Aquellas perolas de diez litros tenían la facultad de convertir el sólido en líquido, el mágico proceso de la fusión, pues en mi casa siempre se tomó la leche en polvo y, aunque pobres, creíamos en las maravillas de la Naturaleza que con tanta gracia modifica las propiedades físicas de los cuerpos.
Junto a las tazas de la leche, en el centro de la mesa, presidía una lata de colores que una vez había albergado galletas de las buenas, pero que ya por la época de mi adolescencia había perdido toda su majestuosidad inglesa para servir de asilo a unos cuantos quilos de gofio de mezcla que mi madre compraba en la molineta de San Honorato, en La Laguna.

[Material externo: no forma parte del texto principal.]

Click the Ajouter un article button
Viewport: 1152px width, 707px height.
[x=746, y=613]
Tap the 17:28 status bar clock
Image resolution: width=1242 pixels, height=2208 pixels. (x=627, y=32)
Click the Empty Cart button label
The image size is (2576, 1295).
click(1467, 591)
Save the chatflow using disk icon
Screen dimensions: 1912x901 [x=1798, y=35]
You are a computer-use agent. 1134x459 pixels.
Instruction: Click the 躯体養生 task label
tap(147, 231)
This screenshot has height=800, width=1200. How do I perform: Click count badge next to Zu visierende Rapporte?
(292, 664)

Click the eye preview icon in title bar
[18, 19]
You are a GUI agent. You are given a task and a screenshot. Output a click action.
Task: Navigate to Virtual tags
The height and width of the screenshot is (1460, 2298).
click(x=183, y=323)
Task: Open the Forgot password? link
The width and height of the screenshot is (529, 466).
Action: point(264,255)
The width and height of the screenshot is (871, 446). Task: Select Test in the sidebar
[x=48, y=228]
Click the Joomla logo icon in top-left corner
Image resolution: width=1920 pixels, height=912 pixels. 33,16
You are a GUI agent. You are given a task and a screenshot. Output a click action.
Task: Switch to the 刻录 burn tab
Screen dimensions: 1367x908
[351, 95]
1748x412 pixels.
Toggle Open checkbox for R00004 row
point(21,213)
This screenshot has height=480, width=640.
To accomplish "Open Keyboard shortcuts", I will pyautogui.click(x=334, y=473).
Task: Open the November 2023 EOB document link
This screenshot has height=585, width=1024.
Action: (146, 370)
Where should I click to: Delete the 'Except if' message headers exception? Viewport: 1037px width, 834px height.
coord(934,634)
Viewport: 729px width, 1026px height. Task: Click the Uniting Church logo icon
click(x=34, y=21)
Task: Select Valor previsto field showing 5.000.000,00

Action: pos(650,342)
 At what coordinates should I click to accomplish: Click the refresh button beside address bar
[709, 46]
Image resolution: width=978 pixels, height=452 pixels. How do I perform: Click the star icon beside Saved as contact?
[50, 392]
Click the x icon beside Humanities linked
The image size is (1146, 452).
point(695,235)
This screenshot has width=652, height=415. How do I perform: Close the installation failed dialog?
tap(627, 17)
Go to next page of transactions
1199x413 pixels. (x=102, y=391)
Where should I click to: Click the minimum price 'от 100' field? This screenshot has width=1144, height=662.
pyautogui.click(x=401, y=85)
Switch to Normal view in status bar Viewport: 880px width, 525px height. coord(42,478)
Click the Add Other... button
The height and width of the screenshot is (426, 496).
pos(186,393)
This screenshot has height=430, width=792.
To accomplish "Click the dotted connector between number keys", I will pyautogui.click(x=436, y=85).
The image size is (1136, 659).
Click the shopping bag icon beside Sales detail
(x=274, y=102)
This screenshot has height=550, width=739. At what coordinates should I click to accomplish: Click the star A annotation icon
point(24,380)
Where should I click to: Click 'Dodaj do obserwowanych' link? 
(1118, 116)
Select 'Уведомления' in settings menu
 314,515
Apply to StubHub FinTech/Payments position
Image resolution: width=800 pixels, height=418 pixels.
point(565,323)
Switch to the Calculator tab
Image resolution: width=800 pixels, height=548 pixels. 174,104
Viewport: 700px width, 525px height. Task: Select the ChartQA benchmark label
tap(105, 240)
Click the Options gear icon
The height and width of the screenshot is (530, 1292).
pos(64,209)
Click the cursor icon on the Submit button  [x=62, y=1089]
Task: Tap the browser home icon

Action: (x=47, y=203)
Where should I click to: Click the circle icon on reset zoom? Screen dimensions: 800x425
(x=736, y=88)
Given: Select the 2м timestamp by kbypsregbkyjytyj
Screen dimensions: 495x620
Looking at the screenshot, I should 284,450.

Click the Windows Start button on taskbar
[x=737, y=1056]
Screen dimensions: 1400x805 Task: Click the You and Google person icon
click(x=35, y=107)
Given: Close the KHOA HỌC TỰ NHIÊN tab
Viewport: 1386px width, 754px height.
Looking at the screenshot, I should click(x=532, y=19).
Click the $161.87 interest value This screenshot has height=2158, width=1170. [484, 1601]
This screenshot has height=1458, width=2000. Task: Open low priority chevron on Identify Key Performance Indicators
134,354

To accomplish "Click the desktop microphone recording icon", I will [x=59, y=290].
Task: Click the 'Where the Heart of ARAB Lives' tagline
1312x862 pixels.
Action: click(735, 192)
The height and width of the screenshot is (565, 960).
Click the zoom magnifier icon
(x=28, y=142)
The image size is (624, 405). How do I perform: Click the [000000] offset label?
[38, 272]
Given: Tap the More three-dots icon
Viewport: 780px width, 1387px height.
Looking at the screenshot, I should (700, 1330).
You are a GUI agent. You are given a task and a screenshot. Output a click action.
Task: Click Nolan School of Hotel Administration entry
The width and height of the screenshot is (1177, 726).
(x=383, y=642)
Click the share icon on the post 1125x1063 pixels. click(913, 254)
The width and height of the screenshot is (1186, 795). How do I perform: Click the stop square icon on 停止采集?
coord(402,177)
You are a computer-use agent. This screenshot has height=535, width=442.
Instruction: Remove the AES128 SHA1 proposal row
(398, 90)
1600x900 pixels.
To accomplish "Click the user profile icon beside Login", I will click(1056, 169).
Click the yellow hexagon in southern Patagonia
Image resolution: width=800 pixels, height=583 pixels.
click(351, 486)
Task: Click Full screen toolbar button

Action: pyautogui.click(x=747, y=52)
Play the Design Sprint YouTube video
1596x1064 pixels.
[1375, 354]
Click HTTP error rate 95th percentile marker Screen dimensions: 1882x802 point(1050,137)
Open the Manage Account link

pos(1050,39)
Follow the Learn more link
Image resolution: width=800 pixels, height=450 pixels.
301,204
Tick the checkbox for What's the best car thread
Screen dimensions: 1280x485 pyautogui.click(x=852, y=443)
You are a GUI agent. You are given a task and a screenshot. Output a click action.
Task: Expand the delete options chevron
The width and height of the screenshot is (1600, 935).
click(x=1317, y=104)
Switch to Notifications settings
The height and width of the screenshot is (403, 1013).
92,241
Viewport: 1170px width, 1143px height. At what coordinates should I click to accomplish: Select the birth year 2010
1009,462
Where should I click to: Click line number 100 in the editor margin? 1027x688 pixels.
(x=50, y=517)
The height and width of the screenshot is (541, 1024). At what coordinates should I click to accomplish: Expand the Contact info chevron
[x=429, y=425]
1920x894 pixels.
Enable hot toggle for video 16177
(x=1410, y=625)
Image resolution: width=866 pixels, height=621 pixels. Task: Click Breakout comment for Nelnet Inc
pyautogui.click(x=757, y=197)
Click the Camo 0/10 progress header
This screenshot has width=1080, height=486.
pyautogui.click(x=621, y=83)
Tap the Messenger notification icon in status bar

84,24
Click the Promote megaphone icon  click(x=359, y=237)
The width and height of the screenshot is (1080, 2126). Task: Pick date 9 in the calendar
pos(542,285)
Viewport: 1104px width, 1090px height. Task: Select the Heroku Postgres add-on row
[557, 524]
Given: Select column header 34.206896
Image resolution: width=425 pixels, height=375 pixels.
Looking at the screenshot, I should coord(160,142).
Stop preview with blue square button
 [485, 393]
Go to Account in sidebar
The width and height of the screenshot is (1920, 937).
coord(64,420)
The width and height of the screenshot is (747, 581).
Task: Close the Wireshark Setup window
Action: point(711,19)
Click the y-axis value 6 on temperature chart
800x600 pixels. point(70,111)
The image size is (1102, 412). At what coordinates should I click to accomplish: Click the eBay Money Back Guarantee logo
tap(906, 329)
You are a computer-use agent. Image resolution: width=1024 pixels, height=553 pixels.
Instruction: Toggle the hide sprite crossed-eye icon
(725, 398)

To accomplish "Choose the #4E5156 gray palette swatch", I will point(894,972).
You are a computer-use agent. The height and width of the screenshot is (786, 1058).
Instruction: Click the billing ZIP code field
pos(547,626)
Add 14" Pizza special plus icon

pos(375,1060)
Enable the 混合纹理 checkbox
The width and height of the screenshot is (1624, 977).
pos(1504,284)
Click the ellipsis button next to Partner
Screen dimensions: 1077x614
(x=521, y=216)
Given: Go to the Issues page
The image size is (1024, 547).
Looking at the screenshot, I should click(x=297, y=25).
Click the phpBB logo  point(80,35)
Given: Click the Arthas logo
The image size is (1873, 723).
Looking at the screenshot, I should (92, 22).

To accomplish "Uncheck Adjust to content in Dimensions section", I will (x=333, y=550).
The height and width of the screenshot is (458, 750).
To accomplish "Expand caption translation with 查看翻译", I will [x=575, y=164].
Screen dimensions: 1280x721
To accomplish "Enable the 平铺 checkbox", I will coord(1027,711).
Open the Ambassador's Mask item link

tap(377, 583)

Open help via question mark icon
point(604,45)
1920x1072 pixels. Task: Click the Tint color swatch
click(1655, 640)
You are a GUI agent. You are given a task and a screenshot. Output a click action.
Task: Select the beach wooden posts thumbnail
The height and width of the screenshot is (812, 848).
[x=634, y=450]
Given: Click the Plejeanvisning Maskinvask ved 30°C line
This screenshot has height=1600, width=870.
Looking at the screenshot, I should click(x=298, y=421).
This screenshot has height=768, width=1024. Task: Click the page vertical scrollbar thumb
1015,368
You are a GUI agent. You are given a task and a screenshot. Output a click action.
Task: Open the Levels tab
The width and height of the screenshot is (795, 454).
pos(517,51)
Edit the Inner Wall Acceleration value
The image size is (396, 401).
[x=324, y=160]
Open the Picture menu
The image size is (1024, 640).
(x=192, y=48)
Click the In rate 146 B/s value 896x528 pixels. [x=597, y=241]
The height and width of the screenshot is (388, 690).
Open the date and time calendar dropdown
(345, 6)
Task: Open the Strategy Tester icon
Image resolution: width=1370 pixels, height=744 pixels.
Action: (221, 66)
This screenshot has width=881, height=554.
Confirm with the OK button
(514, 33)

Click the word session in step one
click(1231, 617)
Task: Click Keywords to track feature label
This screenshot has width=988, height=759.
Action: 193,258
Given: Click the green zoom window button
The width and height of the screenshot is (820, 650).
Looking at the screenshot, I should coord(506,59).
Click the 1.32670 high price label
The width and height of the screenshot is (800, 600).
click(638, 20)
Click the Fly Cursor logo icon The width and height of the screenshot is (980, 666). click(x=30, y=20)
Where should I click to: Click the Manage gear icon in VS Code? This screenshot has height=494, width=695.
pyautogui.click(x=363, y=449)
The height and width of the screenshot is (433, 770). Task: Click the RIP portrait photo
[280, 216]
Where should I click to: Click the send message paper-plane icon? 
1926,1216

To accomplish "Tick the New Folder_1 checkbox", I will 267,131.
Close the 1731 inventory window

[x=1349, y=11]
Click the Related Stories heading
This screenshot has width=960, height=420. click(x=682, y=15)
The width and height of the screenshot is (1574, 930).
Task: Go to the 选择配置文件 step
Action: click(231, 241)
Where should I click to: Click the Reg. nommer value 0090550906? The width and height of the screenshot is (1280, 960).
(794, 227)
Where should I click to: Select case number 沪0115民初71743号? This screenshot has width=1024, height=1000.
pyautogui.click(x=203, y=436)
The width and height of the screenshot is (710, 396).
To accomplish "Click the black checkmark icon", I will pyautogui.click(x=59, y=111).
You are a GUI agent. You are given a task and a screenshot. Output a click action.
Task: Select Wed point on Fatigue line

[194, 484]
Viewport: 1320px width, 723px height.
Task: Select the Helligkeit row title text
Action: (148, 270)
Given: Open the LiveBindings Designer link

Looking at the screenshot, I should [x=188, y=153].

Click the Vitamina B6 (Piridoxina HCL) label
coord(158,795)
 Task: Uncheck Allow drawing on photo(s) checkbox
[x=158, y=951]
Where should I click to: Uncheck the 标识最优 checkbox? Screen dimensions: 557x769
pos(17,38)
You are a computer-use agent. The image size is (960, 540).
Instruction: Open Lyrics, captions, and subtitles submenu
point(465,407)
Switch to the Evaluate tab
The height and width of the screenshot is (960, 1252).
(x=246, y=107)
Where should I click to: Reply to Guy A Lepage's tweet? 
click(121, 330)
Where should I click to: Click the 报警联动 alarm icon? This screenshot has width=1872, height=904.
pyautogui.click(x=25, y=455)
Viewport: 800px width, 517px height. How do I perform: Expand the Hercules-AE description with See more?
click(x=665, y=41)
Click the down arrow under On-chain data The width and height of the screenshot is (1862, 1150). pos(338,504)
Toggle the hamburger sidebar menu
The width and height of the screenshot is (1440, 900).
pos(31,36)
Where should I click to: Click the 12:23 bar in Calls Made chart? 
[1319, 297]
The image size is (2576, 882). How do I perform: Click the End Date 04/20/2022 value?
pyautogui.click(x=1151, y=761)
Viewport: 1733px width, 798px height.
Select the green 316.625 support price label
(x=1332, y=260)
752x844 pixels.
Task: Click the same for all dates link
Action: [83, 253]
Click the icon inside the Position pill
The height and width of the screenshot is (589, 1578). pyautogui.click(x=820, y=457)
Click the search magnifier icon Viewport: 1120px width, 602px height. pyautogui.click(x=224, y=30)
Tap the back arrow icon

En mi casa no se desayunaba otra cosa que leche y gofio, aunque con el tiempo sucumbimos a la tentación de las galletas María, otro dulce virginal para pobres.
En la actualidad, los regatones no comen gofio; prefieren el cruasán o el bollicao y se sientan frente al abuelo con el mando de la videoconsola a ejercitar los pulgares mientras aquél se toma la leche con gofio, imagen digna de un buen videojuego.
La noticia de que los senegaleses se alimentan del gofio que no queremos los canarios me ha llenado de estupefacción, sobre todo por el hecho de que lo distribuyan en las farmacias y de que haya que presentar receta.
A muchos canarios, en el pasado, el hambre y la necesidad les recetaba gofio y ahora lo pedimos de noveleros cuando vamos a comernos un escaldón con los colegas al guachinche.
De la necesidad hemos pasado a la frivolidad en menos que el Dr. House de Senegal receta una palada de gofio para la malaria.